Present the following entries again, word for word and in full.

Data for analysis:
-=-=-

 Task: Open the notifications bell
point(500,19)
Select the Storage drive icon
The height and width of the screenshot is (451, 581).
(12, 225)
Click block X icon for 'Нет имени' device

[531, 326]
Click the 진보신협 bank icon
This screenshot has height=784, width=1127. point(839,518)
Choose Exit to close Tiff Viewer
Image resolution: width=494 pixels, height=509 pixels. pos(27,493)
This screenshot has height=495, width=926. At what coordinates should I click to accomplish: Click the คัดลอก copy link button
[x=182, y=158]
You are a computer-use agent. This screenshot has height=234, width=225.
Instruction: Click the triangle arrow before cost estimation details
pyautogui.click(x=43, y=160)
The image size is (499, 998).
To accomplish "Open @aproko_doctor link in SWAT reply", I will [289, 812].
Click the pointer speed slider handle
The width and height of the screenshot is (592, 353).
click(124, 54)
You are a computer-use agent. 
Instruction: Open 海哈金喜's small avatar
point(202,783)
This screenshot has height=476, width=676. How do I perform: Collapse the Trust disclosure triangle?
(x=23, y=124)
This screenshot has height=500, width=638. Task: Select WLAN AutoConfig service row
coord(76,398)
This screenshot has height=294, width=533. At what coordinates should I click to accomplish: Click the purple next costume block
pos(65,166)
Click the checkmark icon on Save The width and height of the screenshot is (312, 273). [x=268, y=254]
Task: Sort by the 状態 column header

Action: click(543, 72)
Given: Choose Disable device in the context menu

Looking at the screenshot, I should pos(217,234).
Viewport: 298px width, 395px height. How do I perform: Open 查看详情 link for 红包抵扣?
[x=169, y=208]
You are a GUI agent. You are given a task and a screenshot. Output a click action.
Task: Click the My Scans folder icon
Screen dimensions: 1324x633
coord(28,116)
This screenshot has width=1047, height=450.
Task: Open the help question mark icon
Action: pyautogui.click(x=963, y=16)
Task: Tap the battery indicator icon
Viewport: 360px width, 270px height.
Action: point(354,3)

-=-=-

Task output:
 Task: Open the notifications bell
point(500,19)
Select the Storage drive icon
The height and width of the screenshot is (451, 581).
(12, 225)
Click block X icon for 'Нет имени' device

[531, 326]
Click the 진보신협 bank icon
This screenshot has height=784, width=1127. point(839,518)
Choose Exit to close Tiff Viewer
Image resolution: width=494 pixels, height=509 pixels. pos(27,493)
This screenshot has height=495, width=926. At what coordinates should I click to accomplish: Click the คัดลอก copy link button
[x=182, y=158]
You are a computer-use agent. This screenshot has height=234, width=225.
Instruction: Click the triangle arrow before cost estimation details
pyautogui.click(x=43, y=160)
The image size is (499, 998).
To accomplish "Open @aproko_doctor link in SWAT reply", I will [289, 812].
Click the pointer speed slider handle
The width and height of the screenshot is (592, 353).
click(124, 54)
You are a computer-use agent. 
Instruction: Open 海哈金喜's small avatar
point(202,783)
This screenshot has height=476, width=676. How do I perform: Collapse the Trust disclosure triangle?
(x=23, y=124)
This screenshot has height=500, width=638. Task: Select WLAN AutoConfig service row
coord(76,398)
This screenshot has height=294, width=533. At what coordinates should I click to accomplish: Click the purple next costume block
pos(65,166)
Click the checkmark icon on Save The width and height of the screenshot is (312, 273). [x=268, y=254]
Task: Sort by the 状態 column header

Action: click(543, 72)
Given: Choose Disable device in the context menu

Looking at the screenshot, I should pos(217,234).
Viewport: 298px width, 395px height. How do I perform: Open 查看详情 link for 红包抵扣?
[x=169, y=208]
You are a GUI agent. You are given a task and a screenshot. Output a click action.
Task: Click the My Scans folder icon
Screen dimensions: 1324x633
coord(28,116)
This screenshot has width=1047, height=450.
Task: Open the help question mark icon
Action: pyautogui.click(x=963, y=16)
Task: Tap the battery indicator icon
Viewport: 360px width, 270px height.
Action: point(354,3)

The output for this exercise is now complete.